The largest increase on Newport-Mesa Unified School District campuses
-- as in districts statewide -- was for battery. Newport-Mesa reported
3.19 incidents per 1,000 students, as compared with 1.54 incidents the
previous year.
The only decrease was in property crimes, which dropped from 4.26
incidents per 1,000 students to 2.95 incidents.
Supt. Rob Barbot said he was not dismayed by the increases, saying the
district has intensified its efforts to identify and report intimidating
and criminal behavior.
“When we put more assistant principals, more resource counselors and
trained our staff more intensively, we expected that we would identify
more [crimes],” Barbot said. “I’m surprised it wasn’t higher.”
Barbot said the district took painstaking efforts to fill in the gaps
in making schools safer after a student was choked at Corona del Mar High
School in May 2000.
The shortcomings, he explained, were attacked on many fronts: more
training of administrators, more counselors and assistant principals
brought in, school resource officers from the Newport Beach and Costa
Mesa police departments deployed on high school campuses, an
anti-bullying policy adopted last fall and character education
highlighted in the curriculum to emphasize positive behavior choices.

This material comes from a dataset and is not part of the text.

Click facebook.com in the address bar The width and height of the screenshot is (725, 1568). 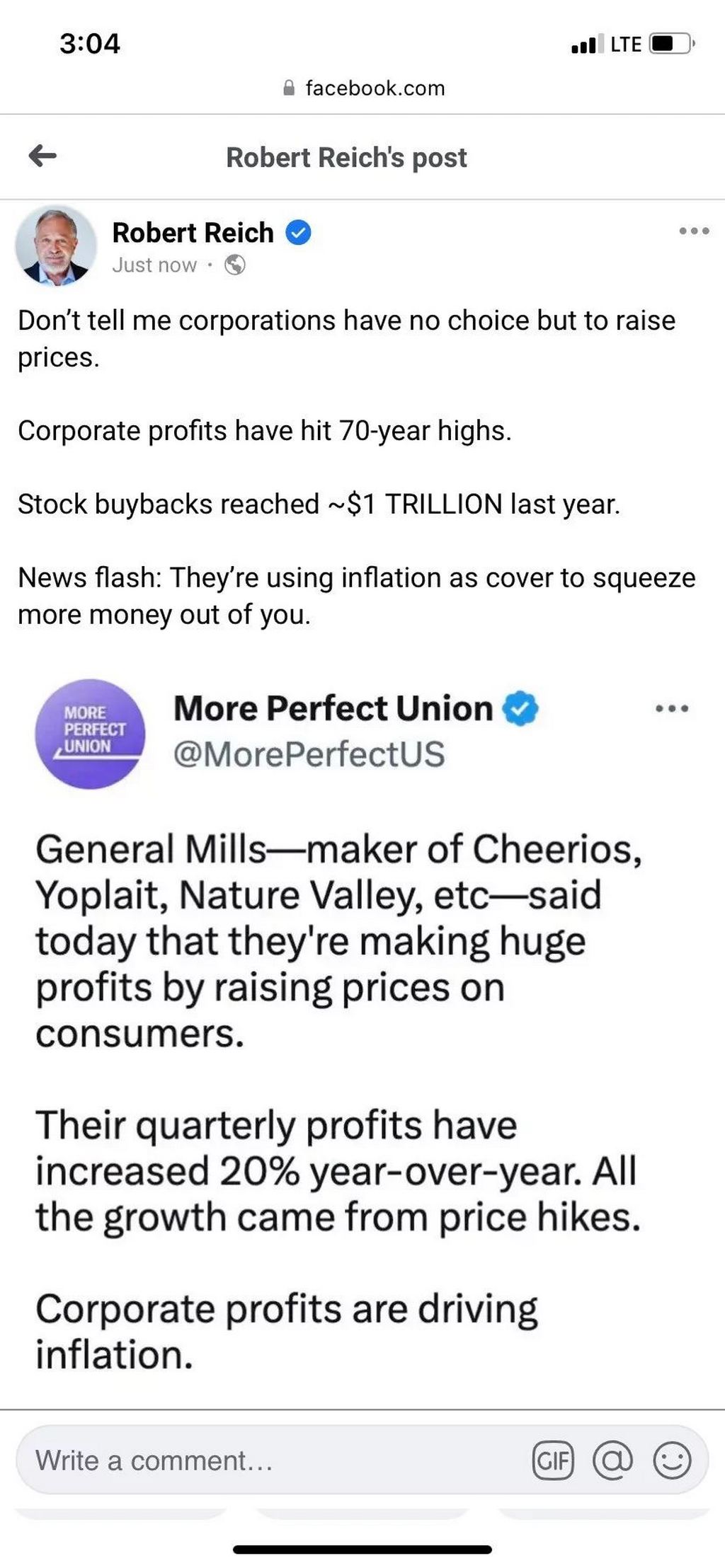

And the efforts are paying off, Barbot said
“The one thing that tells me that it’s working really well is we’ve
seen a drop in our property abuse and vandalism, so people know they’re
being watched,” he said.
District officials will now analyze the data -- looking beyond the
numbers to the specific crimes themselves and what schools they occurred
at. A gang task force composed of officials from both district cities
will also be examining the data.
Barbot said one of the major district safety goals is to increase
attention to students’ behavior and drug use and make sure they’re not
ignored.
“We want to make sure that no one is looking past an issue,” Barbot
said.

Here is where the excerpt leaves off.